Nancy Cartwright in IAI News:
From the faceless particles of fundamental physics to marshes, mountains, and rain forests, fleas, walruses and traffic jams, we are all supposed to live in a world governed by eternal, all-encompassing laws, laws discovered by the experiments of physics and encoded in its mathematical equations. This 400-year-old image of the governance of nature is today being undermined by exciting new modes of understanding across the sciences, including physics and biology, as well as, perhaps less surprisingly, in the study of society. There is order visible in the world, and invisible. But if we trust to these new ways of understanding, this need not be order by universal law. It can be local, piecemeal, and contextual – much like the world as we encounter it.
We live our everyday lives in a dappled world unlike the world of fundamental particles regimented into kinds, each just like the one beside it, mindlessly marching exactly as has forever been destined. In the everyday world the future is open, little is certain, the unexpected intrudes into the best-laid plans, everything is different from everything else, things change and develop, and different systems built in different ways give rise to different patterns. For centuries this everyday world was at odds with the scientific world governed through-and-through by immutable law. But many of the ways we do science today bring the scientific image into greater harmony with what we see every day: much of modern science understands and manipulates the world without resort to universal laws.

**Dataset extract:**
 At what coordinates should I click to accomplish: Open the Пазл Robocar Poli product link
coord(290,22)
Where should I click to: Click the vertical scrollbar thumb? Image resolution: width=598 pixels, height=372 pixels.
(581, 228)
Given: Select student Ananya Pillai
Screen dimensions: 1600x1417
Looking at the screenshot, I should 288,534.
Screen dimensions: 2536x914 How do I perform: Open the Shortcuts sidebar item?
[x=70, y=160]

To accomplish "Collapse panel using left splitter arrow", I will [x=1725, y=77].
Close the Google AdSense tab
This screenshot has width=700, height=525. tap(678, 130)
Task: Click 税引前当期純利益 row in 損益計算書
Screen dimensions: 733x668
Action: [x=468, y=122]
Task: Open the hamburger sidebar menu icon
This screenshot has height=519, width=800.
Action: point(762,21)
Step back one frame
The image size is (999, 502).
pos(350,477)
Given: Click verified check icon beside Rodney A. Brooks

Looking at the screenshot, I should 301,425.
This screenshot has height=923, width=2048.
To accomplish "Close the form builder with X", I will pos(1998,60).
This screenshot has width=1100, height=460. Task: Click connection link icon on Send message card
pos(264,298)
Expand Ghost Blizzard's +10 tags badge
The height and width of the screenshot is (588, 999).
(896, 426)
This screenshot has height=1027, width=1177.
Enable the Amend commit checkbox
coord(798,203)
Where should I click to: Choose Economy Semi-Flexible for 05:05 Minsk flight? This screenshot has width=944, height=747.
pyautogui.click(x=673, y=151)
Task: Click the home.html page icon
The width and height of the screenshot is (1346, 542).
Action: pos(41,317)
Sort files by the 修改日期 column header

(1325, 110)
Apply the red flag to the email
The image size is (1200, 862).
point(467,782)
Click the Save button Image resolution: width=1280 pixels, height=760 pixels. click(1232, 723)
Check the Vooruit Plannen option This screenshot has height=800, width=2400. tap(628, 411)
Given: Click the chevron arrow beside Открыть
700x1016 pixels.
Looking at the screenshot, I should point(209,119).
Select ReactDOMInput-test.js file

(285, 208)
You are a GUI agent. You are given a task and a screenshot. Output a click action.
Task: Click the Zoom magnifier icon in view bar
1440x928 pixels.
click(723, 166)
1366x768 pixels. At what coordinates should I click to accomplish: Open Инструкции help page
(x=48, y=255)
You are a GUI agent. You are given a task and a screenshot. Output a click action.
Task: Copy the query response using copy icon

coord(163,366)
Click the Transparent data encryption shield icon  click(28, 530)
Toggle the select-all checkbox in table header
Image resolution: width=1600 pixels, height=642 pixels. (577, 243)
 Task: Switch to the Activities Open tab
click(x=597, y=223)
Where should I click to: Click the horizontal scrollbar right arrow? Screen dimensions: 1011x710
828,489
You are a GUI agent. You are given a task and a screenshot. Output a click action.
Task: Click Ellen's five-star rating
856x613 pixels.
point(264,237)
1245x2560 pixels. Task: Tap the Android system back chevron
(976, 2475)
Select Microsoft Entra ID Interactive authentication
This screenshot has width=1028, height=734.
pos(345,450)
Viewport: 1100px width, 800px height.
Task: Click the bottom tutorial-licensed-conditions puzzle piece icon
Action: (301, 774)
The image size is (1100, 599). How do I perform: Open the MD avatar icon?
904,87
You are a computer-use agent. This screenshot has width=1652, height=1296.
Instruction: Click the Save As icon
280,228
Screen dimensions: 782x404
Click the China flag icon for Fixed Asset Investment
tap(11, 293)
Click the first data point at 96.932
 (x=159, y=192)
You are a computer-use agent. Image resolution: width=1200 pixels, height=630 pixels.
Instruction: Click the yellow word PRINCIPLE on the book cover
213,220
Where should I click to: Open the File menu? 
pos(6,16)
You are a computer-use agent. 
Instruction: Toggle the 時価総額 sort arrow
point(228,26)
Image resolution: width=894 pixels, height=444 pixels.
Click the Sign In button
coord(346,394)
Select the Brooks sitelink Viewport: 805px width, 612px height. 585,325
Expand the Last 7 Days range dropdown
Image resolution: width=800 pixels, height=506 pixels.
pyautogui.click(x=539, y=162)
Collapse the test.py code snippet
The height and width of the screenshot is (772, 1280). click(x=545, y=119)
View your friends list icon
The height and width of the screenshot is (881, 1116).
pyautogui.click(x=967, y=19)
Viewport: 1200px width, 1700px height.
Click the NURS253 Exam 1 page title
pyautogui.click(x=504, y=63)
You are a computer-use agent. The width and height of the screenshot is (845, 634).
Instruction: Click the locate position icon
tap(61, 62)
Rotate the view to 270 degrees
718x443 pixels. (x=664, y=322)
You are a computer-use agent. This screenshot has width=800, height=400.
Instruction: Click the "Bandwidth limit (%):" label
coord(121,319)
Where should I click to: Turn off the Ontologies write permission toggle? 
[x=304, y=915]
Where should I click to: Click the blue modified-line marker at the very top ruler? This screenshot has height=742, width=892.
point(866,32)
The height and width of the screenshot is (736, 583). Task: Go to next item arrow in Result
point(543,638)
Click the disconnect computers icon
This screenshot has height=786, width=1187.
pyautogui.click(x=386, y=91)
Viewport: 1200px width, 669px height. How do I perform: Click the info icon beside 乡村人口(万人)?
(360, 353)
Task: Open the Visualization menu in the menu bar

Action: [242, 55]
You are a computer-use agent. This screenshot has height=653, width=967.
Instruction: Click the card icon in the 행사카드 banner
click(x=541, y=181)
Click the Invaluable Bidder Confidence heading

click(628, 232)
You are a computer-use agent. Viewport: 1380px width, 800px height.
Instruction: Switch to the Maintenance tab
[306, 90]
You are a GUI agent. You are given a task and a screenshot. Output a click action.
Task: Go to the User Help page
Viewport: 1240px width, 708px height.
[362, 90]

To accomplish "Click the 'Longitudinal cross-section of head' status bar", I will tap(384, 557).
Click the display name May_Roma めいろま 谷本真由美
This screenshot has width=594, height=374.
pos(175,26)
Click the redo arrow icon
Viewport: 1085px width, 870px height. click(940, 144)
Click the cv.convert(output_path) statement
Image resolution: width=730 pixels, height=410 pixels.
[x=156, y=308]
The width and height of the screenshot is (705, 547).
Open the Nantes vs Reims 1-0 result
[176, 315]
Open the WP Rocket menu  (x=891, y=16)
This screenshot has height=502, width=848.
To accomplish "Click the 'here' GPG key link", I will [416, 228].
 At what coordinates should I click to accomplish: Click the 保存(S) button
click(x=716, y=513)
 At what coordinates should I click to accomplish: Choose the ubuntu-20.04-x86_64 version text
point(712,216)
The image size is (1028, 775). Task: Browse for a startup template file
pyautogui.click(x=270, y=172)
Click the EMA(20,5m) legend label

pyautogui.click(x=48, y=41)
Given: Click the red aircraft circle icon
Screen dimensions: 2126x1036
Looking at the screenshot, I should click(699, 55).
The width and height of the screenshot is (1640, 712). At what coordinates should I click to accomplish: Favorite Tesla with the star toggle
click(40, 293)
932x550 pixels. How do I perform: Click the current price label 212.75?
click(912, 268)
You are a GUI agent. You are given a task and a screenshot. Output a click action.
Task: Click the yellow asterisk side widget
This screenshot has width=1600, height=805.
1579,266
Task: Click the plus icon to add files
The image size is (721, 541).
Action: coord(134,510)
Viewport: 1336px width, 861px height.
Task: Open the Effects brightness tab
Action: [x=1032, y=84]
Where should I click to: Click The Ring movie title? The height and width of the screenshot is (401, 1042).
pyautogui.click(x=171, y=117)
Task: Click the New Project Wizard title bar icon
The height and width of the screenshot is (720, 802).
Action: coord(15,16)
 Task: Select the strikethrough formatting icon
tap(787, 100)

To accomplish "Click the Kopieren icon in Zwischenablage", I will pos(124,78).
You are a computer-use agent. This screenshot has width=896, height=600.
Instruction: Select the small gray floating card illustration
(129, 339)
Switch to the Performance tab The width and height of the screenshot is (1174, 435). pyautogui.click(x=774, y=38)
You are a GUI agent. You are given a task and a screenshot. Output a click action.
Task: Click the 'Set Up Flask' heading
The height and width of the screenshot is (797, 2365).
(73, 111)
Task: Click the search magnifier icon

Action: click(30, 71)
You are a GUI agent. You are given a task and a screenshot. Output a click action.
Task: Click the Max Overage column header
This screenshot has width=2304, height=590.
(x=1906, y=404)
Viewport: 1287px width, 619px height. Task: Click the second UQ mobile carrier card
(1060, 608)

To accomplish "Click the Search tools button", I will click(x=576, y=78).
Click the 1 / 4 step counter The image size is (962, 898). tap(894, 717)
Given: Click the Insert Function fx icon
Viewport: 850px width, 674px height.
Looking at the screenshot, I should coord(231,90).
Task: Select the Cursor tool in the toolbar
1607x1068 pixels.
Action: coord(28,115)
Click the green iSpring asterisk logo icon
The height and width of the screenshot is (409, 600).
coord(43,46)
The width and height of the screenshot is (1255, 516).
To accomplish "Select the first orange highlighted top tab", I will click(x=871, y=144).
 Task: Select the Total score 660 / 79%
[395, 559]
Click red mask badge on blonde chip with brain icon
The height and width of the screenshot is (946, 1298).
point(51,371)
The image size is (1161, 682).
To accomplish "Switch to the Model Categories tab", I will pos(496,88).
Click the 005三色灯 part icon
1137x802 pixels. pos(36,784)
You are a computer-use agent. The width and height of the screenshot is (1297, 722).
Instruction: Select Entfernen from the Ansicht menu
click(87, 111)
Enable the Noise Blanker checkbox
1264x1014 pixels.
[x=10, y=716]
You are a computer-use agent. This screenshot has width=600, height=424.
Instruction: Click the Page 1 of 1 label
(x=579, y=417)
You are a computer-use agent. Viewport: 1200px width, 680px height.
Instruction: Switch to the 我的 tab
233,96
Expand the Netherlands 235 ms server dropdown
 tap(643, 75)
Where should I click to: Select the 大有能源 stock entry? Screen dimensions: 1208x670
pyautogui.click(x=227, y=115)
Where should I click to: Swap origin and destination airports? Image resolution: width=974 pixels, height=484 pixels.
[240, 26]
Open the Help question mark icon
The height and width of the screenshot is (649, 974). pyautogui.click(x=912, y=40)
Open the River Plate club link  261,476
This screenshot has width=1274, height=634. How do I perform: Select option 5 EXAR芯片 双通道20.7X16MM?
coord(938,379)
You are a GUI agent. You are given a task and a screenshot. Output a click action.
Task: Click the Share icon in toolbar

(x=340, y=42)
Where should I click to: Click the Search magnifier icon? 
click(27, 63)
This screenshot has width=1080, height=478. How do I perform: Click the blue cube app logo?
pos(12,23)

**Work instruction 1:** Copy word for word the part of the Nancy Cartwright passage above that opens with the words containing "We live our" and closes with "to universal laws.".
**Work instruction 2:** Please continue the Nancy Cartwright passage above, picking up after its last sentence.

**Exercise output 1:**
We live our everyday lives in a dappled world unlike the world of fundamental particles regimented into kinds, each just like the one beside it, mindlessly marching exactly as has forever been destined. In the everyday world the future is open, little is certain, the unexpected intrudes into the best-laid plans, everything is different from everything else, things change and develop, and different systems built in different ways give rise to different patterns. For centuries this everyday world was at odds with the scientific world governed through-and-through by immutable law. But many of the ways we do science today bring the scientific image into greater harmony with what we see every day: much of modern science understands and manipulates the world without resort to universal laws.

**Exercise output 2:**
Consider biology, where our knowledge since World War II has made huge leaps forward and with it, our ability to put that knowledge to use. How is this knowledge encoded? A close look at the methodologies employed, especially in evolutionary biology, suggests that rather than good old-fashioned ‘proper laws’, biology offers instead laws that emerge historically, laws that are contingent and laws that admit exceptions.
More here.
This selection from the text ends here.